Exercise details: According to the extract on communion wafers, in what year was Christian Wolf, Inc. founded?

[[ Extract provided, beginning ]]

By Charlie Feldman
Communion, or the sharing of the Lord’s Supper, is a tradition going back to the earliest churches. The minister or priest blesses the bread and the cup and those who partake of them are to first consider the body and blood of Christ that were sacrificed for them. A moment never to be taken lightly but with the utmost honor and gravity.
Before the wafers and wine are transformed spiritually through a process called transubstantiation – even before the church service begins – they are prepared by those in charge of setting up the communion. The bread often comes in boxes available in Christian bookstores and supply shops from companies that specialize in making communion wafers or “loaves.”
One of the largest wafer companies in the United States was, until recently, based in downtown Troy.
Christian Wolf, Inc. was founded in 1873. Over the years its headquarters has been in Germany, then in places like Indiana and St. Louis.

[[ Extract provided, end ]]
[[ Data extract, beginning ]]

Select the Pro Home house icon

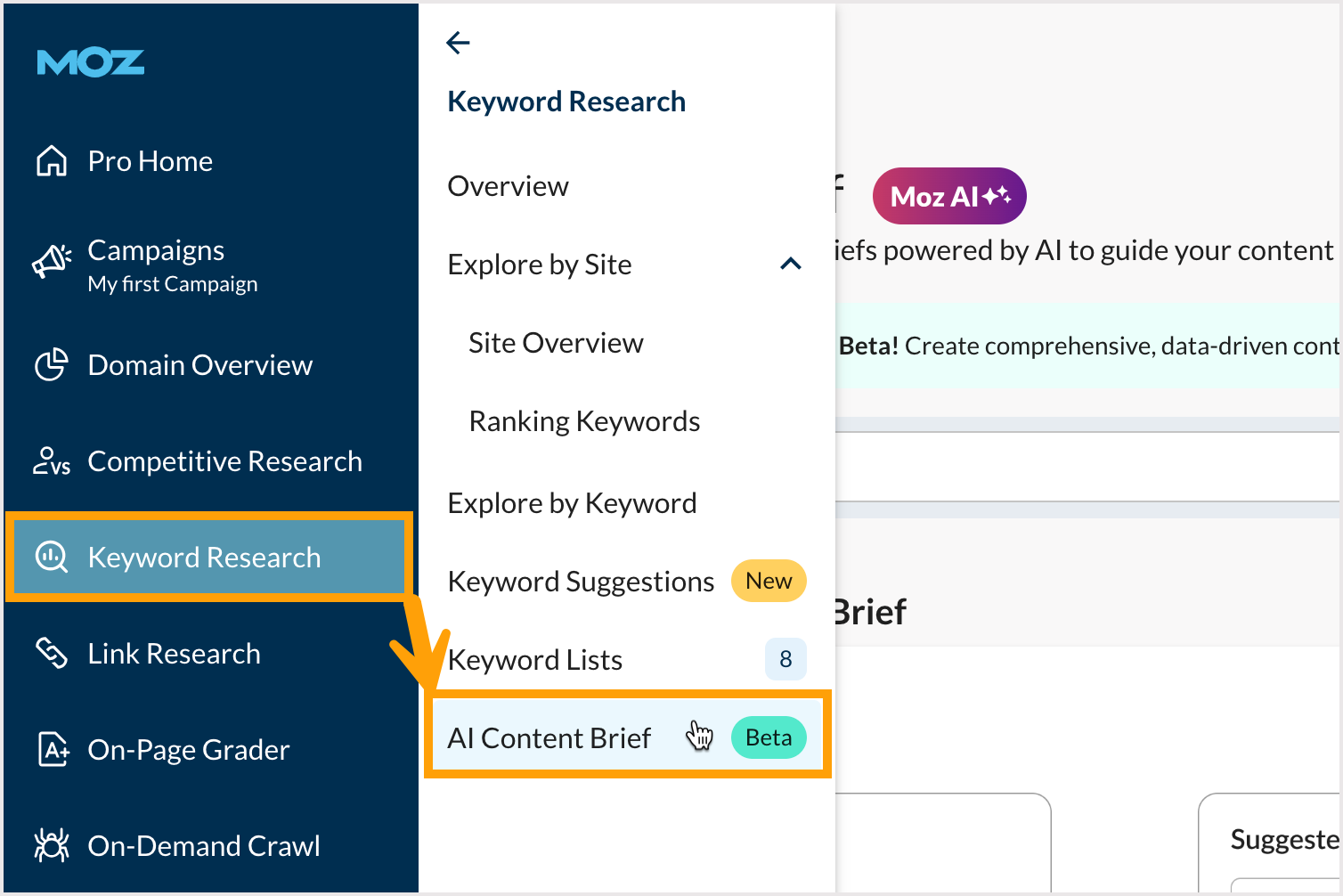point(52,161)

[[ Data extract, end ]]

Written solution: 1873